Research Interests

The Mason Group applies theory and modeling towards the goal of linking macroscopic processes with molecular scale properties. We specialize in quantum-based computational methods such as Density Functional Theory (DFT) that are desirable for their ability to provide molecular-level detail about the structure and reactivity of nanomaterials in the environment. The research subjects and approach create an opportunity for group members to develop into multidisciplinary chemists who can understand and address topics in geochemistry, materials science, heterogeneous catalysis, and more.

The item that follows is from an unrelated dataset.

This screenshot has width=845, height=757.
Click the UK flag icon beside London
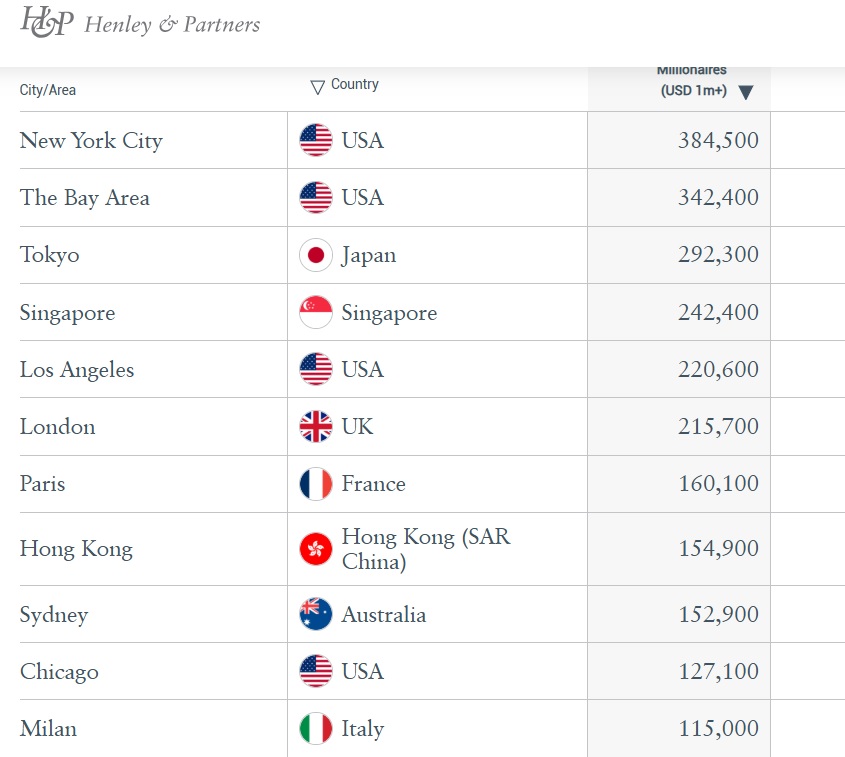(x=316, y=427)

Metal oxides are fascinating (yet complicated) materials that exhibit an extremely wide range of chemical and physical surface properties. Within the metal oxide subset of mineral oxides there exist non-toxic, inexpensive, and earth abundant materials capable of functions such as adsorption and catalysis. Obviously, it would be advantageous to tune and control the reactivity of sustainable functional materials for use in applications such as air pollution control and water remediation. However, deciphering the reactivity of mineral oxides in environmental settings requires two departures from "traditional" surface science: (i) From ideal surface structure to defect and nanostructured surfaces, and (ii) From clean surfaces to interfaces with water where the exposed surface stoichiometry and structure are highly sensitive to the composition and conditions of the environment.

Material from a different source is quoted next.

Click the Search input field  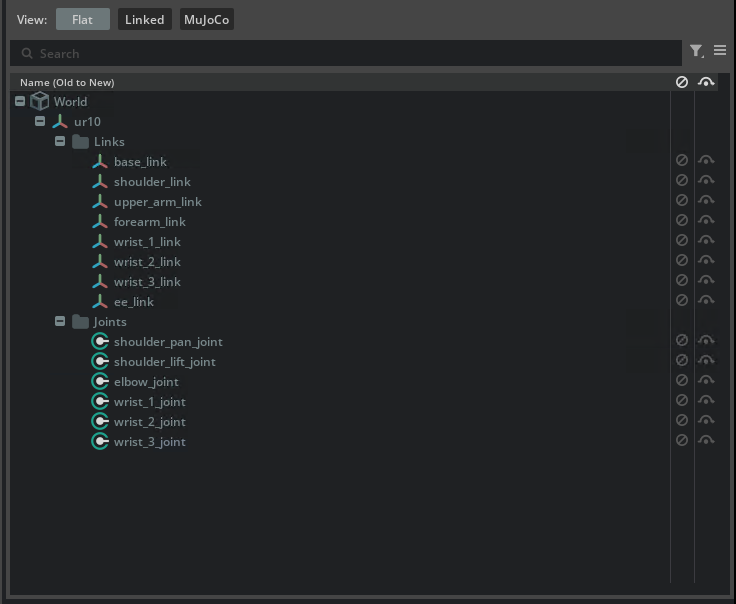[x=350, y=53]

By employing a unique modeling approach based on well-defined comparative studies of complex and heterogeneous geochemical systems, the Mason Group is working to develop the fundamental understanding of mineral interface reactivity. Other activities in the group include collaboration with expert experimentalists, the design of new conceptual models to capture and predict reactivity, and the design of semi-empirical methods that will expand the range of system size and complexity that we can model.